У Мелентия язык прилип к гортани.

Порфирородная принцесса! Никогда такого не было! Еще Константин Великий писал (и слова эти начертаны на престоле храма Святой Софии), что никогда василевс ромеев не породнится через брак с народом, чуждым ромейскому устроению и обычаям. То же, спустя полтысячелетия, писал и другой император, Константин Багрянородный, в своем трактате «Об управлении империей», уподобляя подобный брак чуть ли не браку с животным и призывая на нарушителя анафему и прочие кары.

Мелентий даже дышать перестал.


— …Что же до золота, — продолжал Владимир, будто и не замечая, что посол — в ступоре, — то и золото нам пригодится.

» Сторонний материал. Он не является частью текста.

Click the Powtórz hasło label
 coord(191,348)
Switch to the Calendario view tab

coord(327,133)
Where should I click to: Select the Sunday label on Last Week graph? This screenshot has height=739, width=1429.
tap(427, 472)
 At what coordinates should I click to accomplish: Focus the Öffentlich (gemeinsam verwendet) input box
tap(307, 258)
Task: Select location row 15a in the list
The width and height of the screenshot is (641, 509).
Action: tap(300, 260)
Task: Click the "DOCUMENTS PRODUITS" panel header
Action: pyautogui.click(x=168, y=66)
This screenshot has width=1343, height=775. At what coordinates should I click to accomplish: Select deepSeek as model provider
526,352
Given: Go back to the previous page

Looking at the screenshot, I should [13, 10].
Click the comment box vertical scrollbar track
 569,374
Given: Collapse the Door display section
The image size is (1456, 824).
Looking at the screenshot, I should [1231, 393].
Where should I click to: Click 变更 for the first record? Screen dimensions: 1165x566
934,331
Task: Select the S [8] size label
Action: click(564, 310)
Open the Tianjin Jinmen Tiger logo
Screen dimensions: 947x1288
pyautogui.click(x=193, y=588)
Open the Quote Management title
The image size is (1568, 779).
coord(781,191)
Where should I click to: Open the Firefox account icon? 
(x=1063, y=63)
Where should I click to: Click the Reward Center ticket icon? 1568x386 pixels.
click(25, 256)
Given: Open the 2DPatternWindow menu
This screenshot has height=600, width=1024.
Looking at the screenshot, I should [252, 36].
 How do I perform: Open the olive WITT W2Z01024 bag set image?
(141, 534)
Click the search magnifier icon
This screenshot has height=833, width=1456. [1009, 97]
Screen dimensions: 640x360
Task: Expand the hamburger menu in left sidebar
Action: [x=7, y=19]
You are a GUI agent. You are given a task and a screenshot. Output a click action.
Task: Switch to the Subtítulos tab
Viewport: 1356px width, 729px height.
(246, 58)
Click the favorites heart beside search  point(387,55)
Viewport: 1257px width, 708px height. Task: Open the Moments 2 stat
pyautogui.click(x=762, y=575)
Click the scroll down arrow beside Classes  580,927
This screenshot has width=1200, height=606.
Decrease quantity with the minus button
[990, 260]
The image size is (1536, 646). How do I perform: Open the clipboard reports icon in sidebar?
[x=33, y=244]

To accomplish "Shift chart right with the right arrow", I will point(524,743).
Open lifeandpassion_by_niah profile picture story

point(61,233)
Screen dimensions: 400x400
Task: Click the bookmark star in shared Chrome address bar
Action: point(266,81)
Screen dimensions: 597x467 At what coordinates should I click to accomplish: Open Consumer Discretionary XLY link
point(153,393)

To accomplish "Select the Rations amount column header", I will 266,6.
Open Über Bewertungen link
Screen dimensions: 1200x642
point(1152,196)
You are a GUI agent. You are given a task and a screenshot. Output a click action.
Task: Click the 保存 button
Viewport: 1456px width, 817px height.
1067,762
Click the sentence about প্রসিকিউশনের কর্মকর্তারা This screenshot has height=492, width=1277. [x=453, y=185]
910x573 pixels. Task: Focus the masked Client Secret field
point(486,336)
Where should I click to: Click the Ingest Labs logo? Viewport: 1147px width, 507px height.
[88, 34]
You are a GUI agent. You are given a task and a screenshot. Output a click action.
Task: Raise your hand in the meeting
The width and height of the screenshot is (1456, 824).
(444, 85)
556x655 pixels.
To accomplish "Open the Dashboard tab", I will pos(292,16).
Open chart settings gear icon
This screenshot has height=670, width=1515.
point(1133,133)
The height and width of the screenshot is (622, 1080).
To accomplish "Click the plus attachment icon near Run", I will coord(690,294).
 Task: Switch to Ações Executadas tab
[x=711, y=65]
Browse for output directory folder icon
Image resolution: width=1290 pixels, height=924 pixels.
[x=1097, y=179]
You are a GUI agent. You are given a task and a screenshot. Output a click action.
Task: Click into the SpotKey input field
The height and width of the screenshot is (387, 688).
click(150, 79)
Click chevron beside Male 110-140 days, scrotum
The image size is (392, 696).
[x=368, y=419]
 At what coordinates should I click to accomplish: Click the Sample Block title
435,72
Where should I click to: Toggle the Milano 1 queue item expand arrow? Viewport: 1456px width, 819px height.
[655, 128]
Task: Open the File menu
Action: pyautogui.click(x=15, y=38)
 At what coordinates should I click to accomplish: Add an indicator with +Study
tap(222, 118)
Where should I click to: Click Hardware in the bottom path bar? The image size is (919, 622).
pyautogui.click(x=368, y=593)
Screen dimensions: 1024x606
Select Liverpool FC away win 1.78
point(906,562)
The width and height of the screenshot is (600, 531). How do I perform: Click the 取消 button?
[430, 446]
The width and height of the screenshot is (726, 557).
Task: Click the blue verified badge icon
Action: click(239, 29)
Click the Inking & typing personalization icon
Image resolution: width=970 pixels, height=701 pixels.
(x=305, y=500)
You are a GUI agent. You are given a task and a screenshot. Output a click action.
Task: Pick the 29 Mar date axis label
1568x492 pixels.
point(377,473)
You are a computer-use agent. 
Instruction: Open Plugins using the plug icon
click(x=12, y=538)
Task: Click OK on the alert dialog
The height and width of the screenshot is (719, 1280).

— Но, великий… — наконец нашел в себе силы пробулькать мандатор. — Никак невозможно это… Ты ведь даже не христианской веры…

— Я — сын своего отца! — гордо заявил Владимир. — Я не знаю такого слова: невозможно! Ступай. Ответные дары тебе принесут позже. И позаботься о том, чтобы весной в днепровском устье нас ждали корабли, которые доставят нас в Константинополь.

Мелентий повернулся и вышел. Он не был уполномочен торговаться или спорить. Но вид у него был — пришибленный. Кто знает, как отреагирует Василий на предложение Владимира. То есть, как отреагирует — понятно. Но как это скажется на судьбе посла? Вполне могут и голову открутить.

Духарев улыбался в усы. Нет, какой молодец Владимир! Каждое слово — в строку! Истинный князь! В сравнении с его требованием любое другое теперь казалось сущей ерундой.

Но не все разделяли восхищение Сергея. Едва ромеи ушли, воеводы загомонили. Суть их ворчания сводилась к тому, чтобы требовать больше денег. А тут — еще одна баба в княжеский гарем. Кому это надо?

Владимир поднял руку с коротким жезлом — атрибутом княжеской власти, и гомон стих.

— Воевода Серегей, объясни им.

Духарев встал.

— У василевса ромейского сейчас очень трудное положение, — сказал он. — Из Болгарии, куда он лично ходил воевать, его вышибли. На востоке империи — неспокойно. Варда Фока силен, и к нему постоянно присоединяются новые союзники. А основа его войска — иберийцы и армяне, которые уже давно считаются лучшими воинами империи. Василий сидит в Константинополе и не рискует дать мятежнику бой. Так что с каждым месяцем его положение ухудшается. А следовательно, он все острее нуждается в помощи. Так что весной мы будем нужны ему больше, чем сейчас. Да мы из него веревки вить будем!

Воеводы радостно оживились. Перспектива вить веревки из византийского василевса им понравилась.